Over the last few months, determined to fight the radicalization of their burgeoning Muslim populations, various European governments have explored the possibility of training local imams in order to educate them to Western values and to indirectly control what is preached inside Europe's mosques. Following similar initiatives in Holland, Britain, and Spain, the Italian government today announced its intention to finance the creation of an institute that will train Italian imams.
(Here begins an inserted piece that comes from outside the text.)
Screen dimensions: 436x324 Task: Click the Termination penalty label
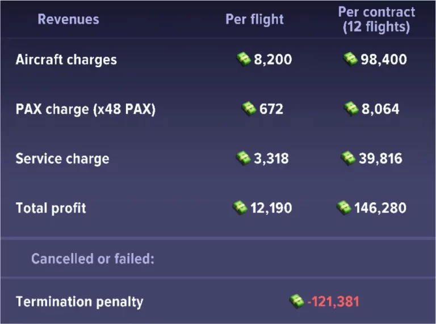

While the initiative is laudable and necessary, it is perplexing to see that the organization that will co-finance the institute is the Muslim World League, a Saudi charity that has spent millions of dollars to spread Wahhabism worldwide and is currently under investigations in the United States for its suspected terrorism-financing activities.
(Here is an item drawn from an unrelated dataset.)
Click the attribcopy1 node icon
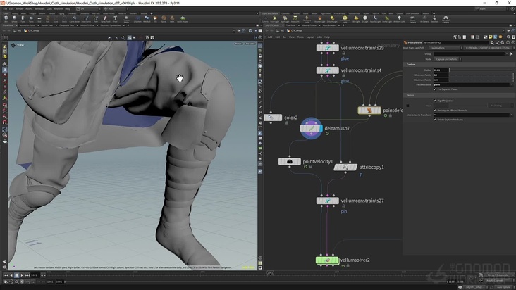This screenshot has width=516, height=290. tap(345, 167)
The League and its affiliate organizations (WAMY, IIRO...) have spent millions of dollars in Europe and throughout the world to disseminate their extremist ideology. A few months ago, the AIVD (Holland's internal intelligence agency) warned about the activities of the League and other Saudi charities.
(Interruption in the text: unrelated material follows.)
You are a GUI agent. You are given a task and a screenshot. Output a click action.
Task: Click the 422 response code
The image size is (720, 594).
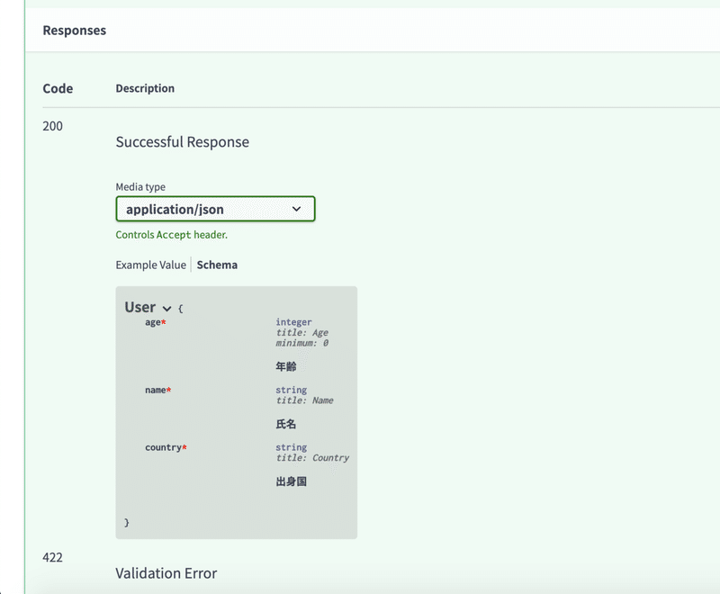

"These institutions, such as the Muslim World League (also known as Rabita Trust), Al-Haramain, World Assembly of Muslim Youth (WAMY) and International Islamic Relief Organisation (IIRO), are officially known as ?non-governmental organisations (NGOs), but in fact maintain close ties with parts of the Saudi establishment. Although to the outside world they strongly emphasise their strong humanitarian aims, these organisations are primarily focused on propagating the Salafist interpretation of Islam. They concentrate on setting up and supporting mosque centres with an orthodox persuasion, hiring, training and subsidising imams with a like persuasion, publishing and disseminating Salafist literature, et cetera."
The AIVD is also clear about what the consequences of the Saudi-financed spread of Wahhabism/Salafism are:
"The recruitment for the Islamic war which took place in the Netherlands over the past year, can therefore not be seen as mere isolated incidents. They are rather the first tangible illustrations of a tendency, closely related to a stealthy entrance of a violent radical Islamic movement in Dutch society, which is also taking place in the rest of the western world. The outlined development is a significant threat for the Dutch society. People who can be included in this radical Islamic movement are positioning themselves explicitly outside the democratic legal order. They are not only willing to support or use violence if they deem it necessary to defend ?true Islam,? but they are also decidedly trying to discourage the full participation of Muslims in Dutch society. By employing a strategy of provocation they are trying to drive a wedge between Muslims and non-Muslims"
Italy, like most European countries, has understood the need to control what is preached inside its mosques. But it still has to learn who is behind this rhetoric and has chosen the worst partner for its initiative.